====== Input data ======

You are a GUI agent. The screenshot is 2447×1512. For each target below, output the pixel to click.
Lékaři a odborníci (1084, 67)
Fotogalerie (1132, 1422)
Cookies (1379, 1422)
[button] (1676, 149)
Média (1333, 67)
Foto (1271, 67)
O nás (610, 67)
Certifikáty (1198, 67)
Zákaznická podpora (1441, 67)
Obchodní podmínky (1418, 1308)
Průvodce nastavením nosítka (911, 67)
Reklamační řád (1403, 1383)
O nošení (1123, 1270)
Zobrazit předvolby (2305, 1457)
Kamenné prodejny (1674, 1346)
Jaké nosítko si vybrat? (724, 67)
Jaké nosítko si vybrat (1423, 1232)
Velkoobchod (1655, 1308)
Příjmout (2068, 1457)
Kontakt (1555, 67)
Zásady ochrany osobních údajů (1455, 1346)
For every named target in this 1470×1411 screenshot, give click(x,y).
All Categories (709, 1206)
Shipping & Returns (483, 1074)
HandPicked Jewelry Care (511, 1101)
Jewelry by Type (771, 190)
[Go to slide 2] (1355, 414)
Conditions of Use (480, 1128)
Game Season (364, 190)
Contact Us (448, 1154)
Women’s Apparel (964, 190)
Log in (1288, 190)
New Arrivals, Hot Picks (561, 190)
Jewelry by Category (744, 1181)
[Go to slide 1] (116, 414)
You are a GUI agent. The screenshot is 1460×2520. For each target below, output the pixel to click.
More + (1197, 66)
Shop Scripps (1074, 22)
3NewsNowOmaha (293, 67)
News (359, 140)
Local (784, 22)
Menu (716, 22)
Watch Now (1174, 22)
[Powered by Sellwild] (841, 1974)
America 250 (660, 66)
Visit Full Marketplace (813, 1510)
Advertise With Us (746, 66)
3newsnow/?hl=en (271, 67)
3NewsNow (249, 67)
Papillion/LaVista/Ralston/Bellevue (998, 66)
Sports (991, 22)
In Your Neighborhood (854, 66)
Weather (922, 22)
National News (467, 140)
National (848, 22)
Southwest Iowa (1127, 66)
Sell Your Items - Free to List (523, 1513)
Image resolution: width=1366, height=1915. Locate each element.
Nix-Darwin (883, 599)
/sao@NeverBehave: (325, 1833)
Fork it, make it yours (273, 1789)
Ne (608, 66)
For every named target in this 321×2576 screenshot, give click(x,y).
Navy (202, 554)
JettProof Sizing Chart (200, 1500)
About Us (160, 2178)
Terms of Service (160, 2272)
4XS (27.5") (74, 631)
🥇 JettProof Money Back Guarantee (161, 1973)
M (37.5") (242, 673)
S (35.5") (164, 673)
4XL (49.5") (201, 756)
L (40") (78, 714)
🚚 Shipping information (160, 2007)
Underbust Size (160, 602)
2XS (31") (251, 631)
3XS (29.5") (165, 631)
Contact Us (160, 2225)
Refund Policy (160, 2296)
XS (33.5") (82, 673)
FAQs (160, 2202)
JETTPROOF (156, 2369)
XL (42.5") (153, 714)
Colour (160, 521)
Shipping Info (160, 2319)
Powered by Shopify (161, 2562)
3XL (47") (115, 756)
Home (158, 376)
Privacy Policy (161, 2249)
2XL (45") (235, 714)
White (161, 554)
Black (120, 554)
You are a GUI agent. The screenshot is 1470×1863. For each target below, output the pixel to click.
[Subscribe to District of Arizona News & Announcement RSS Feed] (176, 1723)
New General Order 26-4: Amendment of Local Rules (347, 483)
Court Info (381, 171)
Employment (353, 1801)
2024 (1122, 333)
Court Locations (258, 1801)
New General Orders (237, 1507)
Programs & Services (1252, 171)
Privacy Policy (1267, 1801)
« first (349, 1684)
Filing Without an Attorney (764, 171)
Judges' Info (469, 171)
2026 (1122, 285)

======

Assignment - Track down every line of the material containing the string "each", and copy it.

Result of this task -
You are a GUI agent. The screenshot is 2447×1512. For each target below, output the pixel to click.
You are a GUI agent. The screenshot is 1460×2520. For each target below, output the pixel to click.
Image resolution: width=1366, height=1915. Locate each element.
You are a GUI agent. The screenshot is 1470×1863. For each target below, output the pixel to click.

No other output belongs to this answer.